> **DESCRIPTION OF THE TASK**
Range to output from the entries below: the line containing "Given: Click the CryptoQuant" through the line containing "Click the Academia tab icon". Set it down exactly, ends included, nothing else.
================
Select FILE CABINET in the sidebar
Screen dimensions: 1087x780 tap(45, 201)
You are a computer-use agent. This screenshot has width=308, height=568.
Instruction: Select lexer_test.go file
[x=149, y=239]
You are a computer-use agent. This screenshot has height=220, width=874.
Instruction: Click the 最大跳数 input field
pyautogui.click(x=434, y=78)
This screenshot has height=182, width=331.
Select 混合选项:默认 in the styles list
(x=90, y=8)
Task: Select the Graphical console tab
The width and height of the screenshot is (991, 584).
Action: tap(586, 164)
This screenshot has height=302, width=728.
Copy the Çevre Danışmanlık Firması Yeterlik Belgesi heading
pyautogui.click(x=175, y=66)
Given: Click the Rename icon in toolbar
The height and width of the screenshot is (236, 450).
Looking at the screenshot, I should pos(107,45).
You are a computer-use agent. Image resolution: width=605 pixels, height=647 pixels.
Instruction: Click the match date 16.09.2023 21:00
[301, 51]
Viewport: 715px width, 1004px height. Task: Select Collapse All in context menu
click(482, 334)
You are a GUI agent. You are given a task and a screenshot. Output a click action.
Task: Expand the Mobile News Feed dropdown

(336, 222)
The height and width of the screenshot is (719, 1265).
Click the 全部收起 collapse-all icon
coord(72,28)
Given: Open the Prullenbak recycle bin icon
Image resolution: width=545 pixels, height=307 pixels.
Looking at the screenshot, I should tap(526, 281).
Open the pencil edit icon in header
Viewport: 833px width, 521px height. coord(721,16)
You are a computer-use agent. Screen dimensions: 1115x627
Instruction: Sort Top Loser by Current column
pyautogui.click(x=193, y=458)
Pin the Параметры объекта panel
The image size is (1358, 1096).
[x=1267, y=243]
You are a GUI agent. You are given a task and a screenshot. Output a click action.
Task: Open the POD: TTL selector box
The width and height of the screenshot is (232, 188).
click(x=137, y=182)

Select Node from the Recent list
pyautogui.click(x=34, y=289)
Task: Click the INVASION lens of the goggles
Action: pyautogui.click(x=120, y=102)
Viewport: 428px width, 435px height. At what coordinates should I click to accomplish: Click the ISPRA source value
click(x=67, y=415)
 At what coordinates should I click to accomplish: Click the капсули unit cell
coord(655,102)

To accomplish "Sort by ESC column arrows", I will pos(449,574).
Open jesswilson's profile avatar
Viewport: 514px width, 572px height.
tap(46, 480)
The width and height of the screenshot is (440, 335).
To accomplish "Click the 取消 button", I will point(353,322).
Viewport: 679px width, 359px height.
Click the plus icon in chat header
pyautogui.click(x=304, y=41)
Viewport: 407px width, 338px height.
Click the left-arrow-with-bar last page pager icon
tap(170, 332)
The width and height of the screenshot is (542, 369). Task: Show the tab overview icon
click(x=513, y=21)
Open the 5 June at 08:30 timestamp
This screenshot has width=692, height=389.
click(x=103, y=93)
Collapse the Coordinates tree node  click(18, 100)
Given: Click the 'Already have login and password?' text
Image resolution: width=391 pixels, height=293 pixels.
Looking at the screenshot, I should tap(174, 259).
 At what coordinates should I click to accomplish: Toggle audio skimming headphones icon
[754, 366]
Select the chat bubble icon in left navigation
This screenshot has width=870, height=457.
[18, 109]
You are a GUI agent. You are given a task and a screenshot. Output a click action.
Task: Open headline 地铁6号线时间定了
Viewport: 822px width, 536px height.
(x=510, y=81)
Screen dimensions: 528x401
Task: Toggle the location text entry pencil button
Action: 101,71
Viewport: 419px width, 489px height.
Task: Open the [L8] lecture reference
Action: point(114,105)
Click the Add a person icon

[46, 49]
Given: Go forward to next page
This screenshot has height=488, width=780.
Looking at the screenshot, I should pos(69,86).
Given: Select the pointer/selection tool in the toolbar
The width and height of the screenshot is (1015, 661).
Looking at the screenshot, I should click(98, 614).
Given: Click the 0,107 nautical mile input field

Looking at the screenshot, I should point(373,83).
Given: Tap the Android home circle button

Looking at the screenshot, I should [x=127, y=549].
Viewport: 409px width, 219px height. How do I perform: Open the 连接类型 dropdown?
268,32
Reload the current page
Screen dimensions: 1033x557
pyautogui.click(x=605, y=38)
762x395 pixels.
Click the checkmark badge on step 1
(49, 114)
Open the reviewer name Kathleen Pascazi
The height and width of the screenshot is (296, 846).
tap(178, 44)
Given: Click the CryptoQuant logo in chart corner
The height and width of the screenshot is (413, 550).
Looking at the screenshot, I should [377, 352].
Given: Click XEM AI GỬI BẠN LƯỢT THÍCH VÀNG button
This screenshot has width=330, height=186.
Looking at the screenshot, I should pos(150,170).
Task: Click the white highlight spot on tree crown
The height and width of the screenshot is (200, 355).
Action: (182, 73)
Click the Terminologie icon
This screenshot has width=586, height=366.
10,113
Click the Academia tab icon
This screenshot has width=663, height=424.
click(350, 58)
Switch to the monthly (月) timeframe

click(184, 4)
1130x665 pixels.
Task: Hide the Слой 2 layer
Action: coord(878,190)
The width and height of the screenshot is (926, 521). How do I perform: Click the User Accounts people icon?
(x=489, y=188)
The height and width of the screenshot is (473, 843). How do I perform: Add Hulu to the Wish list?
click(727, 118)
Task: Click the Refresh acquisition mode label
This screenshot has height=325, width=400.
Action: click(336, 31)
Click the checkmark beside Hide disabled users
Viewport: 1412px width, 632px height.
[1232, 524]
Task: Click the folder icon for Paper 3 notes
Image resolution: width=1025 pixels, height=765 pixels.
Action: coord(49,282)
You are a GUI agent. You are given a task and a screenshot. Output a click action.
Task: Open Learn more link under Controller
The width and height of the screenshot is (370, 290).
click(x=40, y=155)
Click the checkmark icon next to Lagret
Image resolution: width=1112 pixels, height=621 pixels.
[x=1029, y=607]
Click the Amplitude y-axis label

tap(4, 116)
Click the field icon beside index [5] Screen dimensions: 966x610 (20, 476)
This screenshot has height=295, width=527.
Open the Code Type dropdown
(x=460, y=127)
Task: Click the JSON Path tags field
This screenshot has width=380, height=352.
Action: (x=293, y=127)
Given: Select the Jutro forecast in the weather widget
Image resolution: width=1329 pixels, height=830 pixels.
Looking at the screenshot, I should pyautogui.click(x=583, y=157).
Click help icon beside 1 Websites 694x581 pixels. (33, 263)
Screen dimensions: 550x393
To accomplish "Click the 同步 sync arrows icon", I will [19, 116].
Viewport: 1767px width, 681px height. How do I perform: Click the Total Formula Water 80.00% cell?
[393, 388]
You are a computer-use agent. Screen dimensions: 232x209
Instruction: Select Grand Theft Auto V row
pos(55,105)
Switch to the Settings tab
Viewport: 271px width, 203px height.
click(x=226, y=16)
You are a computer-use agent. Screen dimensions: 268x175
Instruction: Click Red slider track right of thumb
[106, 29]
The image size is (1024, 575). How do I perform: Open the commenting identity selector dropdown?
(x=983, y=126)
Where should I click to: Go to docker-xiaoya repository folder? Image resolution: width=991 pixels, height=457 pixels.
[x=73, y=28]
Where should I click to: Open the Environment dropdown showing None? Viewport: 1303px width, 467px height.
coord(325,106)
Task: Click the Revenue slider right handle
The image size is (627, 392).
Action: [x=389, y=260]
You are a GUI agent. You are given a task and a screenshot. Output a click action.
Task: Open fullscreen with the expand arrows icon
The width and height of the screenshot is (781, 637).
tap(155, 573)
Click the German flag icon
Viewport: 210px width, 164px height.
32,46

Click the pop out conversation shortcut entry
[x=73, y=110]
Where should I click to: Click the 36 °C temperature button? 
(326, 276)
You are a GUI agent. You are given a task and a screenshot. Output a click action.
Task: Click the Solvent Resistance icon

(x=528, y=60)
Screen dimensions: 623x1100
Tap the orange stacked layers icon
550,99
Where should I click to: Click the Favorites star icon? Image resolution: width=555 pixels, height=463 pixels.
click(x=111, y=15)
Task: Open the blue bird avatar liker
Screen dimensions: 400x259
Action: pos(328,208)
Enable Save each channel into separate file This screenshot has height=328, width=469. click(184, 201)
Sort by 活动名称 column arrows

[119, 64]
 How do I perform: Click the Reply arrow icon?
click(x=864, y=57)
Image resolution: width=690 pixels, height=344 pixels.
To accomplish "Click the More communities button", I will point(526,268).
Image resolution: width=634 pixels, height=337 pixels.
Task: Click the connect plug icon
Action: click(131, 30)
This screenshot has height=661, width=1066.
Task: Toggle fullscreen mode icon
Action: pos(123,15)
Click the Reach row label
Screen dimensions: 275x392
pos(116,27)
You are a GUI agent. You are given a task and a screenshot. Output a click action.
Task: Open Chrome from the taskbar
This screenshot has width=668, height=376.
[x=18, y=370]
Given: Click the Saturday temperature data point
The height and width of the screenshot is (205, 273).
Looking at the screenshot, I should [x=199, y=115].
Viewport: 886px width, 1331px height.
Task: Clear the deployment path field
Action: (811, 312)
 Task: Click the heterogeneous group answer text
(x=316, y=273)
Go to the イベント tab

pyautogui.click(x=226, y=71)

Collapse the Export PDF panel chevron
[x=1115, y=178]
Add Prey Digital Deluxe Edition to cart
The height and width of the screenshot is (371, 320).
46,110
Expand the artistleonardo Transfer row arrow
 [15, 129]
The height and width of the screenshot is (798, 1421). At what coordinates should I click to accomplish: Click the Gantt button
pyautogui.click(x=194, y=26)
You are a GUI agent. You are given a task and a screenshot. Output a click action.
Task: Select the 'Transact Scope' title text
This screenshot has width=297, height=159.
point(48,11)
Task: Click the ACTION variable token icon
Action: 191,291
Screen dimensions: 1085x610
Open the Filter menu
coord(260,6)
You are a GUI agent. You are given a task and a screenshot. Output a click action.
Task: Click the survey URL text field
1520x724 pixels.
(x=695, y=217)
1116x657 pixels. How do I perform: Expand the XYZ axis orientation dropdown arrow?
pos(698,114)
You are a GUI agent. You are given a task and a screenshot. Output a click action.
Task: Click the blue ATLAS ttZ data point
================
> **EXERCISE RESPONSE**
Given: Click the CryptoQuant logo in chart corner
The height and width of the screenshot is (413, 550).
Looking at the screenshot, I should [377, 352].
Given: Click XEM AI GỬI BẠN LƯỢT THÍCH VÀNG button
This screenshot has width=330, height=186.
Looking at the screenshot, I should pos(150,170).
Task: Click the white highlight spot on tree crown
The height and width of the screenshot is (200, 355).
Action: (182, 73)
Click the Terminologie icon
This screenshot has width=586, height=366.
10,113
Click the Academia tab icon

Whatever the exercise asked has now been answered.